MLflow + XGBoost 入门

在本指南中，我们将向您展示如何使用 XGBoost 训练模型，并使用 MLflow 记录您的训练过程。

我们将使用 Databricks 免费试用版，它内置了对 MLflow 的支持。 Databricks 免费试用版提供了免费使用 Databricks 平台的机会。如果您还没有注册，请通过此链接注册一个帐户。

您可以从基于云的笔记本（如 Databricks 笔记本或 Google Colab）运行本指南中的代码，或者在本地计算机上运行它。

安装依赖项

让我们安装 mlflow 包。

%pip install mlflow

然后让我们导入软件包

import numpy as np
import xgboost as xgb
from sklearn.datasets import load_iris
from sklearn.metrics import accuracy_score, roc_auc_score
from sklearn.model_selection import train_test_split

import mlflow
from mlflow.models import infer_signature

加载和准备数据集

我们将使用 iris 数据集训练一个简单的 Iris 花卉多类分类模型。

让我们使用 load_iris() 将数据集加载到 pandas Dataframe 中，并查看数据。

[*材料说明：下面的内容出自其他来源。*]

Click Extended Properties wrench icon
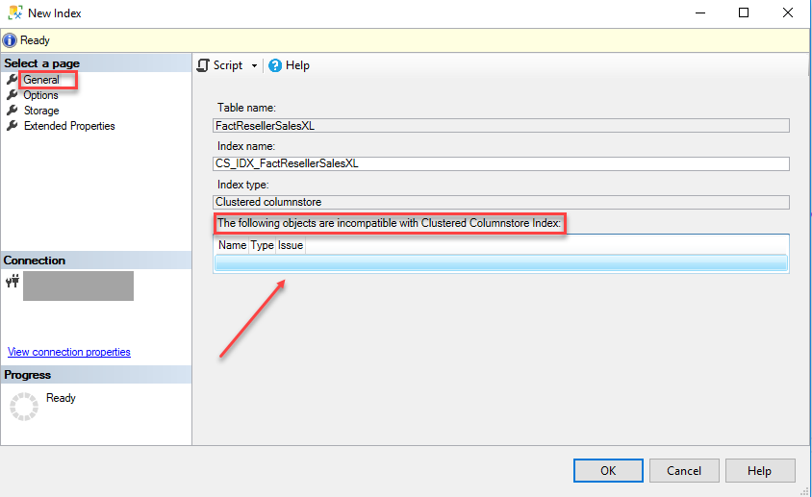812x497 pixels. click(x=12, y=126)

iris_df = load_iris(as_frame=True).frame
iris_df

	萼片长度 (cm)	萼片宽度 (cm)	花瓣长度 (cm)	花瓣宽度 (cm)	目标
0	5.1	3.5	1.4	0.2	0
1	4.9	3.0	1.4	0.2	0
2	4.7	3.2	1.3	0.2	0
3	4.6	3.1	1.5	0.2	0
4	5.0	3.6	1.4	0.2	0
...	...	...	...	...	...
145	6.7	3.0	5.2	2.3	2
146	6.3	2.5	5.0	1.9	2
147	6.5	3.0	5.2	2.0	2
148	6.2	3.4	5.4	2.3	2
149	5.9	3.0	5.1	1.8	2

150 行 × 5 列

现在我们将把数据集分成训练集和测试集

# Split into 80% training and 20% testing
train_df, test_df = train_test_split(iris_df, test_size=0.2, random_state=42)
train_df.shape, test_df.shape

((120, 5), (30, 5))

# Separate the target column for the training set
train_dataset = mlflow.data.from_pandas(train_df, name="train")
X_train = train_dataset.df.drop(["target"], axis=1)
y_train = train_dataset.df[["target"]]

dtrain = xgb.DMatrix(X_train, label=y_train)

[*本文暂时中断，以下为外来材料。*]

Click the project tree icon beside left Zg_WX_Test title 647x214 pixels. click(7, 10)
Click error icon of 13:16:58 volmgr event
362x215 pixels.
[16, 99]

# Separate the target column for the testing set
test_dataset = mlflow.data.from_pandas(test_df, name="test")
X_test = test_dataset.df.drop(["target"], axis=1)
y_test = test_dataset.df[["target"]]

dtest = xgb.DMatrix(X_test, label=y_test)

连接到 MLflow 跟踪服务器

在训练之前，我们需要配置 MLflow 跟踪服务器，因为我们会将数据记录到 MLflow 中。在本教程中，我们将使用 Databricks 免费试用版作为 MLflow 跟踪服务器。有关其他选项，例如使用您的本地 MLflow 服务器，请阅读跟踪服务器概述。

如果您还没有，请按照本指南设置您的帐户和 Databricks 免费试用版的访问令牌。注册过程应该不超过 5 分钟。在本指南中，我们需要 ML 实验仪表板来跟踪我们的训练进度。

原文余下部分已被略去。